A court, according to the news article in The Philadelphia Times, appointed a master in proceedings on December 13, 1895, to free the Whitemarsh and Plymouth Turnpike. The company that owned this turnpike was dissolved in May of 1896, according to a news article in The Philadelphia Inquirer on May 24, 1896. This news article reported that holders of stock in the Whitemarsh and Plymouth Turnpike Company received $56.80 per share; the par value of the stock was listed at $50.00 at that time.
When the turnpike was freed, the roadway became “Butler Pike” between Germantown Pike in Plymouth Meeting and the Conshohocken Borough boundary line while “Fayette Street” became the sole name for the roadway within the Borough of Conshohocken.
The Broad Axe Tavern is located on Butler Pike
at the intersection with Skippack Pike. This tavern gave its name to
the village that grew up around this intersection.
The Upper Dublin and Plymouth Turnpike Road Company created a turnpike on what is today known as “Butler Pike” from Germantown Pike in Plymouth Meeting to Limekiln Pike in Upper Dublin Township. According to Bean’s History of Montgomery County, what was then called “Township Line Road” became a turnpike in 1855; an historical document from the University of Pennsylvania indicates that the turnpike company itself was incorporated in 1853.
The Philadelphia Times reported that a master and jury were appointed on December 14, 1895, to condemn the Upper Dublin and Plymouth Turnpike from Plymouth Meeting to Ambler. (The portion of the turnpike within the Borough of Ambler had already been freed from tolls.) According to a news article in The Philadelphia Times on May 13, 1896, this turnpike was freed by Montgomery County the day before.
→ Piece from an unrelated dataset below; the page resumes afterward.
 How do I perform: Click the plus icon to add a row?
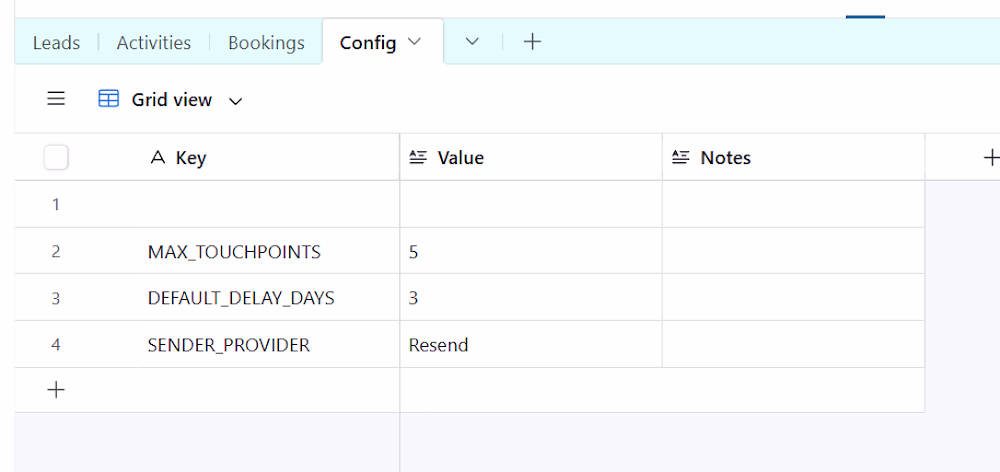(56, 390)
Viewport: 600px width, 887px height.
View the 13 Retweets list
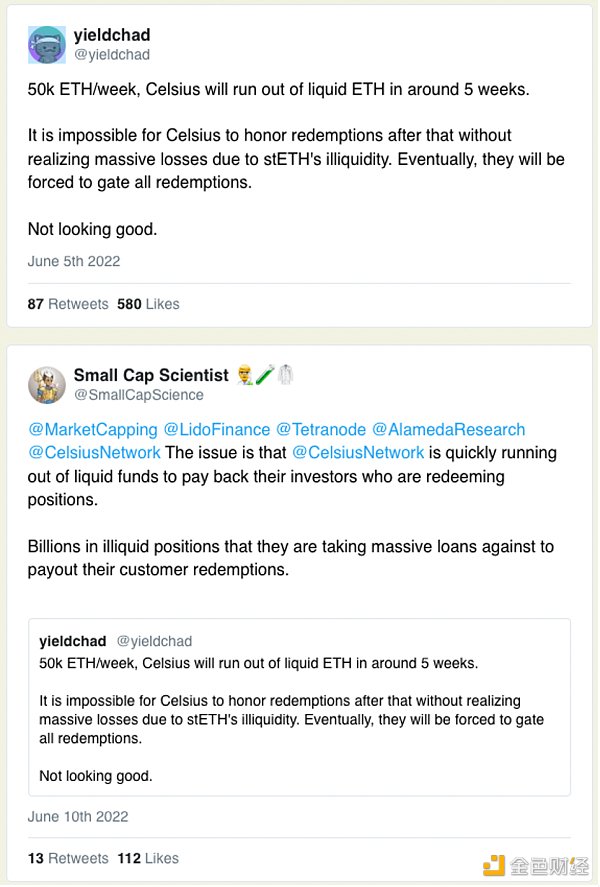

A payment of $2,944.00 was ordered paid to the company that owned the turnpike by order of a county jury.
Butler Pike travels around Cold Point Hill on the border of
Plymouth and Whitemarsh Townships.
The image of the Plymouth Friends Meetinghouse is courtesy of the Library of Congress, 1933.
The images of the Broad Axe Tavern and Cold Point Hill Road are courtesy of Google, 2017.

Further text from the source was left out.